How can I write an advance directive?

You can write an advance directive in several ways:

  • Use a form provided by your editor
  • Write your wishes down by yourself
  • Call a lawyer

Advance directives and DNRs do not have to be complicated legal documents. They can be short, simple statements about what you want done or not done if you can’t influence or control the replication yourself. Remember, anything you write by yourself or with a computer software package should follow your state laws. You may also want to have what you have written reviewed by your editor or a lawyer to make sure your directives are understood exactly as you intended. When you are satisfied with your directives, the orders should be notarized if possible, and copies should be given to your research team and your editor.

Can I change my advance directive?

If you suddenly remember the scientific method, or even if you just get over yourself, you may change or cancel your advance directive at any time, as long as you are considered of sound mind to do so. Being of sound mind means that you are still able to think rationally and communicate your wishes in a clear manner, which is ironically what people generally expect scientists to do. Again, your changes must be made, signed and notarized according to the laws in your state. Make sure that your editor and any research team members who knew about your directives are also aware that you have changed them.
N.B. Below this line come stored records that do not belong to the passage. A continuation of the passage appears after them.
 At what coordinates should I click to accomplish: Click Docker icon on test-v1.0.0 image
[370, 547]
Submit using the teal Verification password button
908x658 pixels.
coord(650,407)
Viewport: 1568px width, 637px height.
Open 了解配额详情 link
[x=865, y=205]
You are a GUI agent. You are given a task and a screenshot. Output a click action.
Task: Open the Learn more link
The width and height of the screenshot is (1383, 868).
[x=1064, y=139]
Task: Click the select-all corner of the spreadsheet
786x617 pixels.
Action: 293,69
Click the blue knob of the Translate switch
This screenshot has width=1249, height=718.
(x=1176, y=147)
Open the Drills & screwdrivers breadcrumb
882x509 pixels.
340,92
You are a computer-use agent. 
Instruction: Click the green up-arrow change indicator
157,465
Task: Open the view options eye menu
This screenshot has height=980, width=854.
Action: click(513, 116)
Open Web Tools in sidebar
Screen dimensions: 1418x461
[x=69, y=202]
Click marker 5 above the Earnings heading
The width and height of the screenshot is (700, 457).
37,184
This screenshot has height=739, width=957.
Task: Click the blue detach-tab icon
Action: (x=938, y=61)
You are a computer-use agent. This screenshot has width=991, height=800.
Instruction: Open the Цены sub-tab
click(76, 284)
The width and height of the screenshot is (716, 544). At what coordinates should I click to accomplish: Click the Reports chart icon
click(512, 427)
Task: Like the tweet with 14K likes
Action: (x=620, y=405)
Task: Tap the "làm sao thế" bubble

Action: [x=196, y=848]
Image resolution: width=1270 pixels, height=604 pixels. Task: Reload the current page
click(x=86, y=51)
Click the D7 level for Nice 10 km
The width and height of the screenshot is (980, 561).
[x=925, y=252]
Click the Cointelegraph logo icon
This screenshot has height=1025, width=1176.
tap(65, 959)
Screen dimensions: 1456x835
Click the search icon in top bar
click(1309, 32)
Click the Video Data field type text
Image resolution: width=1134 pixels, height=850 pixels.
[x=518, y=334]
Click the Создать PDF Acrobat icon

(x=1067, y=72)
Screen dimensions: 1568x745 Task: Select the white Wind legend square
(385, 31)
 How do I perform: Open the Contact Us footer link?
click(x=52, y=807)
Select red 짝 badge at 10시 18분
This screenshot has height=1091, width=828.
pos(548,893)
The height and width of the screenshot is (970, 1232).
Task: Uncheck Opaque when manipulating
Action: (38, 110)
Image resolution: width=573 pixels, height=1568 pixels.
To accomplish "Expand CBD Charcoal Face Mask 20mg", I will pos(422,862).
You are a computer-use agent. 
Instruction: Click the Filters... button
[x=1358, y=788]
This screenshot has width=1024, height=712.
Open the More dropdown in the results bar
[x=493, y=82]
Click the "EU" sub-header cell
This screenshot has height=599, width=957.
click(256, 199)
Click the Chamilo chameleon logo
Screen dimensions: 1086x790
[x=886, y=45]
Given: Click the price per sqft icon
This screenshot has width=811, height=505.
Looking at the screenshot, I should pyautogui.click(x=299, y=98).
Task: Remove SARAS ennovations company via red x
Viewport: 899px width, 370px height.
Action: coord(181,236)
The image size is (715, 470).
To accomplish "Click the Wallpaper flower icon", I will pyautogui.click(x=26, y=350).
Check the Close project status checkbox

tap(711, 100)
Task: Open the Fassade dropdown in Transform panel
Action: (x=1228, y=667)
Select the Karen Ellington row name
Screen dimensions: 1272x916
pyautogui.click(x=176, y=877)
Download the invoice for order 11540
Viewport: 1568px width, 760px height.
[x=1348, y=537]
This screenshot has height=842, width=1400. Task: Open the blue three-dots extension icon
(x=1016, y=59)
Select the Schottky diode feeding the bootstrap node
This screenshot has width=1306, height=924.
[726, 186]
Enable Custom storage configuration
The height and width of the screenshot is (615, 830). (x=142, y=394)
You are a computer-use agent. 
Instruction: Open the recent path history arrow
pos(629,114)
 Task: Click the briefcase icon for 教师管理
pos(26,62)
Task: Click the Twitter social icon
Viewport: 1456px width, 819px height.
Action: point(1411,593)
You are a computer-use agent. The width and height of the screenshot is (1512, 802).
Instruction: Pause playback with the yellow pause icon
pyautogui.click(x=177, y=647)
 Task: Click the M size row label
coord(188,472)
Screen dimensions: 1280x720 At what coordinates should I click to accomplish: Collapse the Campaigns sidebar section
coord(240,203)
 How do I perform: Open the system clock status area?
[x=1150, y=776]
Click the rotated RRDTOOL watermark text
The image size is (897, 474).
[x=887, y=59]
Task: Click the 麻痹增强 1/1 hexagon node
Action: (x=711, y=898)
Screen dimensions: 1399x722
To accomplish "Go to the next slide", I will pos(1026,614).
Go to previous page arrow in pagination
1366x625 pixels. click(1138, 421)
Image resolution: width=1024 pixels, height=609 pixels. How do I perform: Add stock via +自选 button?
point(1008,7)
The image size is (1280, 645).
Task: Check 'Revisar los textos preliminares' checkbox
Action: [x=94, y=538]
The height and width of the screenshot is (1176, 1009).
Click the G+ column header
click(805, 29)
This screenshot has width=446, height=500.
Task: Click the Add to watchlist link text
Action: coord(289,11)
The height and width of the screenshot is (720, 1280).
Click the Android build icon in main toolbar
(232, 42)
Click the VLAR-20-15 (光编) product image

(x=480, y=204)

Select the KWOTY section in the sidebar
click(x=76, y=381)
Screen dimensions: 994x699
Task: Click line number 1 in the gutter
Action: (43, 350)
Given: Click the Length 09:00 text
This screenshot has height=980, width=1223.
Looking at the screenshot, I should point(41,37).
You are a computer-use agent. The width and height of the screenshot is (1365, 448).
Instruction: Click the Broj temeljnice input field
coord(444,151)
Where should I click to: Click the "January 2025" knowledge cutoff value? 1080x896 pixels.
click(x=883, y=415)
If you do not have time to put your changes in writing, you can make them known. Tell your editor and any members of the research team present exactly what you want to happen. Usually, wishes that are made in person will be followed in place of the ones made earlier in writing. Be sure your instructions are clearly understood by everyone you have told.

DNR Template


I have discussed my paper with my editor _______________________.

I request that in the event of my hypotheses being accepted, no person shall attempt to replicate my study.

This order is in effect until it is revoked by me.

Being of sound mind & of a superficially scientific disposition, I voluntarily execute this order, and I understand its full import.


(Declarant’s signature)




(Type or print declarant’s full name)


(Editor’s signature)




(Type or print editor’s full name)


The individual who has executed this order appears to be of sound mind, and under no duress, fraud, or undue influence, save that of misunderstanding the processes by which scientific knowledge is advanced.


(Witness signature)




(Type or print witness’s full name)

This form was prepared pursuant to, and in compliance with, the “Harvard do-not-replicate procedure act”.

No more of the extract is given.